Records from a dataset
[Start of section]
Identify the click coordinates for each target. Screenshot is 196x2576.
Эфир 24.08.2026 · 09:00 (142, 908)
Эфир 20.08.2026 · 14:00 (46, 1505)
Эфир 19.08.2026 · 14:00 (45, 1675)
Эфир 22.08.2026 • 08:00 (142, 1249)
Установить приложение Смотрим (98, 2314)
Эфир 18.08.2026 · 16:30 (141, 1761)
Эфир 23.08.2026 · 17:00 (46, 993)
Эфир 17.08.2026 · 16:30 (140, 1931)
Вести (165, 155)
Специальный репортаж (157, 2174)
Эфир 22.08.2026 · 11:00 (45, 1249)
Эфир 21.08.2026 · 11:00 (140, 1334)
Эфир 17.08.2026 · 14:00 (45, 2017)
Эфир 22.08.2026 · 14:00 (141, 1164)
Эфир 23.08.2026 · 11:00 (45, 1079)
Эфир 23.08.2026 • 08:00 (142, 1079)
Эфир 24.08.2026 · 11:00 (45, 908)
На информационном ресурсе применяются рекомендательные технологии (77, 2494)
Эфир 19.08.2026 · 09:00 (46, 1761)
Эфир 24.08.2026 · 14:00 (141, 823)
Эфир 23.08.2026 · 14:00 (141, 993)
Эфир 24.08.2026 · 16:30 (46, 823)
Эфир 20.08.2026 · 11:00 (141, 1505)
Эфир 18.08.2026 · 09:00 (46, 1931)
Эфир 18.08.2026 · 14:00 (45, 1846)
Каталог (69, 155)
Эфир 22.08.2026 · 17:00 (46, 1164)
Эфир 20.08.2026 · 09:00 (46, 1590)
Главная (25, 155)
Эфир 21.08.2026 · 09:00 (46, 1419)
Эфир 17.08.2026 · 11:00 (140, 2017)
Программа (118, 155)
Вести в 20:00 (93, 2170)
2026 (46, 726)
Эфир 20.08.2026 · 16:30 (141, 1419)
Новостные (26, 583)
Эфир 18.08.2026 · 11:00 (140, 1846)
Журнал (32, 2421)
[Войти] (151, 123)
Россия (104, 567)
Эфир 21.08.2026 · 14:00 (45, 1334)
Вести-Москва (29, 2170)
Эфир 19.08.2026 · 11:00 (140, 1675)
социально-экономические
[End of section]
• **What is needed**: Produce the entries above once more, identical in every detail.

• **Task response**:
Identify the click coordinates for each target. Screenshot is 196x2576.
Эфир 24.08.2026 · 09:00 (142, 908)
Эфир 20.08.2026 · 14:00 (46, 1505)
Эфир 19.08.2026 · 14:00 (45, 1675)
Эфир 22.08.2026 • 08:00 (142, 1249)
Установить приложение Смотрим (98, 2314)
Эфир 18.08.2026 · 16:30 (141, 1761)
Эфир 23.08.2026 · 17:00 (46, 993)
Эфир 17.08.2026 · 16:30 (140, 1931)
Вести (165, 155)
Специальный репортаж (157, 2174)
Эфир 22.08.2026 · 11:00 (45, 1249)
Эфир 21.08.2026 · 11:00 (140, 1334)
Эфир 17.08.2026 · 14:00 (45, 2017)
Эфир 22.08.2026 · 14:00 (141, 1164)
Эфир 23.08.2026 · 11:00 (45, 1079)
Эфир 23.08.2026 • 08:00 (142, 1079)
Эфир 24.08.2026 · 11:00 (45, 908)
На информационном ресурсе применяются рекомендательные технологии (77, 2494)
Эфир 19.08.2026 · 09:00 (46, 1761)
Эфир 24.08.2026 · 14:00 (141, 823)
Эфир 23.08.2026 · 14:00 (141, 993)
Эфир 24.08.2026 · 16:30 (46, 823)
Эфир 20.08.2026 · 11:00 (141, 1505)
Эфир 18.08.2026 · 09:00 (46, 1931)
Эфир 18.08.2026 · 14:00 (45, 1846)
Каталог (69, 155)
Эфир 22.08.2026 · 17:00 (46, 1164)
Эфир 20.08.2026 · 09:00 (46, 1590)
Главная (25, 155)
Эфир 21.08.2026 · 09:00 (46, 1419)
Эфир 17.08.2026 · 11:00 (140, 2017)
Программа (118, 155)
Вести в 20:00 (93, 2170)
2026 (46, 726)
Эфир 20.08.2026 · 16:30 (141, 1419)
Новостные (26, 583)
Эфир 18.08.2026 · 11:00 (140, 1846)
Журнал (32, 2421)
[Войти] (151, 123)
Россия (104, 567)
Эфир 21.08.2026 · 14:00 (45, 1334)
Вести-Москва (29, 2170)
Эфир 19.08.2026 · 11:00 (140, 1675)
социально-экономические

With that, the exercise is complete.